▶ Required action
According to the article on bladder control, what success rate does the urethral support sling have in women over a 10- to 15-year period?

▶ Passage to read
Segment Open

Procedure Helps Women Regain Control Of Bladder, Lives
Posted January 6, 2005
RALEIGH, N.C. — There are some health problems people have trouble talking about. One of them is bladder control.
Incontinence affects women, 2 to 1 over men. Exercise can help some women and medications can help others. When nothing seems to work, there is a simple surgical procedure that can help women regain control.
Janet Price said the problem kept her from enjoying life.
"I was at the point where I was wearing pads for incontinence because I never knew when I was going to have a problem," she said.
Almost anything would cause her to wet herself.
"If I laughed, if I coughed, if did any kind of exercise or danced," she said.
Price had stress urinary incontinence. Child bearing, hormonal changes or age can weaken or damage pelvic muscles and tissue, causing a fallen bladder. Any stress on the muscles can cause a leak.
"It inhibits them from exercising, from going to certain social activities, such as church," said Dr. Joseph Khoury, a Rex Hospital urologist.
Khoury helped Price with a urethral support sling.
Through an incision above the pubic bone, Khoury inserted a long needle. On the other end he attached a tape sling. The sling loosely supports the weakened muscle and tissue around the urethra.
"We've done these in women who are 30 years old and ladies who are in their early 90s. They've all, for the most part, had significant success with it," Khoury said.
After an overnight stay at the hospital and another day to recover, Price's problem vanished. Now she has advice for other women with the same problem.
"Don't wait. Do it now because there's no reason to [wait]. You can get your life back," Price said.
The urethral support sling has a 90 percent success rate in women over a 10- to 15-year period.

Segment Closed

(Saved data entries)
Segment Open

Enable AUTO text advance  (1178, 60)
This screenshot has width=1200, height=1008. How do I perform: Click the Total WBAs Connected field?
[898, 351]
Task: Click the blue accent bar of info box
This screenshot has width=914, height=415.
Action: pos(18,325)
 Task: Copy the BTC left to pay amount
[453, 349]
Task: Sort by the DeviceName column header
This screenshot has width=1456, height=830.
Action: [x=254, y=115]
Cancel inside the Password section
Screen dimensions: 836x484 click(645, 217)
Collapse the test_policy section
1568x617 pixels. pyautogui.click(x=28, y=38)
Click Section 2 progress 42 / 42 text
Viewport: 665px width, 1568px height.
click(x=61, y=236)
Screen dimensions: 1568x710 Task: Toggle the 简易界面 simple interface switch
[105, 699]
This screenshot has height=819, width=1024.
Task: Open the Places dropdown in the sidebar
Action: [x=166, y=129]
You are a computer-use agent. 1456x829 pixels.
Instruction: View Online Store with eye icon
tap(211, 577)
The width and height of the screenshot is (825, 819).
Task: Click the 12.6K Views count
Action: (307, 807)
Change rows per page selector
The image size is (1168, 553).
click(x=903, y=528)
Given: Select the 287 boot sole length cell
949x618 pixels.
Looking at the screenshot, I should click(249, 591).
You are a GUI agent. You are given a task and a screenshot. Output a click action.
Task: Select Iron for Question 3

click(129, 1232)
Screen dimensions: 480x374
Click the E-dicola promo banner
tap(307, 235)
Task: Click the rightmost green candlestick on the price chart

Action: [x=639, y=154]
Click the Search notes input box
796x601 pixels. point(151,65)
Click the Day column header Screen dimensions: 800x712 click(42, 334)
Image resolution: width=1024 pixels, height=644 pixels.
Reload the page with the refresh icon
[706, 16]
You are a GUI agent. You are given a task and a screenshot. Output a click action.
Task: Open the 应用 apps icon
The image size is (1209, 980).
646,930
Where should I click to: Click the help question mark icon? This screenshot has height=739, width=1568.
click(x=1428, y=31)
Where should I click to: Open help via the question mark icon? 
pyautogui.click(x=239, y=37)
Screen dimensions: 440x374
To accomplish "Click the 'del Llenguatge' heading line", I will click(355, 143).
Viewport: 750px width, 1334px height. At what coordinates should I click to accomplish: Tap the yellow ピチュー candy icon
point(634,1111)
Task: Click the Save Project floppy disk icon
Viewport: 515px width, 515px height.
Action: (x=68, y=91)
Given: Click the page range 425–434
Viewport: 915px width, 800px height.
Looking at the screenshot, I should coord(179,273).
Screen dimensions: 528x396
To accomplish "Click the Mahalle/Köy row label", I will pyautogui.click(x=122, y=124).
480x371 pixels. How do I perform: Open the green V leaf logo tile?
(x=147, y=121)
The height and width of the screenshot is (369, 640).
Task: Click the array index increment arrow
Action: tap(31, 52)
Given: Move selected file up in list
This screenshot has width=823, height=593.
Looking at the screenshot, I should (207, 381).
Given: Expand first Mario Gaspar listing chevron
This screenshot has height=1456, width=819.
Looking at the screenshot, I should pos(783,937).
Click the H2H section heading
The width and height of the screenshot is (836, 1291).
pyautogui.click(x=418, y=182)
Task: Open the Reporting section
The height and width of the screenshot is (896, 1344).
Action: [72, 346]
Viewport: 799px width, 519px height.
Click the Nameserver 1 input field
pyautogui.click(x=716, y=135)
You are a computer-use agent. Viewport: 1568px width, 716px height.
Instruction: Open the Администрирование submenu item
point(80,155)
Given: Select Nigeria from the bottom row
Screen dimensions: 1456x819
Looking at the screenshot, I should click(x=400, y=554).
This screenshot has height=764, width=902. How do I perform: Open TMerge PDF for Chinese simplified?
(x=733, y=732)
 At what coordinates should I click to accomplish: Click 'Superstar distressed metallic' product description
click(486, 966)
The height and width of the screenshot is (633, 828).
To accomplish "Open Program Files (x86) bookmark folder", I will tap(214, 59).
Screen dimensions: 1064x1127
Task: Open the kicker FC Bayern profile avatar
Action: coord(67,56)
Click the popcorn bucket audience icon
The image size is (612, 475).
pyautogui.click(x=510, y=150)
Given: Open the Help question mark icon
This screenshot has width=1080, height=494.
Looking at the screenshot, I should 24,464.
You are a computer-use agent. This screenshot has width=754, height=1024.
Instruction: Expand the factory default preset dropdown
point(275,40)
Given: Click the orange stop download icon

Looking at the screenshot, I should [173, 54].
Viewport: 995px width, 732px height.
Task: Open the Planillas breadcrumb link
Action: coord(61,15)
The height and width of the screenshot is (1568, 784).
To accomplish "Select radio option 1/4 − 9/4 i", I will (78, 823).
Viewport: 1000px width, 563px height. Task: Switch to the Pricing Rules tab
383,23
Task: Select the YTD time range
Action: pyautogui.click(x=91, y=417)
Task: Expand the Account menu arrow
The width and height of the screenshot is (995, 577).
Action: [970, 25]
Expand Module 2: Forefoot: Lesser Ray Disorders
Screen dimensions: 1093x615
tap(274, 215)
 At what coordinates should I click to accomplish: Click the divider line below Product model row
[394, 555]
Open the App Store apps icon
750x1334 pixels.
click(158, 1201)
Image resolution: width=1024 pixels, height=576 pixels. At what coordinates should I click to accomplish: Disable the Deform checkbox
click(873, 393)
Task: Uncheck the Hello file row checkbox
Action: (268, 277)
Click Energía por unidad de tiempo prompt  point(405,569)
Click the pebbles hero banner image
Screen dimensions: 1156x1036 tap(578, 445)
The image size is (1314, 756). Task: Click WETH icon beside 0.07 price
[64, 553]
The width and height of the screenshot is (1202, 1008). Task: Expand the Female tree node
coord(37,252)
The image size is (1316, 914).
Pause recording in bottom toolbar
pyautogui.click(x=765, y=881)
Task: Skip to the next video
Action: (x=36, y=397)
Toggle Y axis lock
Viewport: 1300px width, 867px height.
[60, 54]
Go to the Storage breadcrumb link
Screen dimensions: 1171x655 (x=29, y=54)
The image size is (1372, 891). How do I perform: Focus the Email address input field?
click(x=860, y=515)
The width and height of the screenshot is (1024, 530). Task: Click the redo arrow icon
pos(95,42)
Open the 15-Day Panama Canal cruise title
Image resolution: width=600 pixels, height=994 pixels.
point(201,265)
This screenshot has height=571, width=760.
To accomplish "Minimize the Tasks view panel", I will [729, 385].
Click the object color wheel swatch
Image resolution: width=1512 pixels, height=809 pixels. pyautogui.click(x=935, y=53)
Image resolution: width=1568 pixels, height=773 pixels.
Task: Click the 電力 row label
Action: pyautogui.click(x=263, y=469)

Segment Closed

▶ Response to the task
90 percent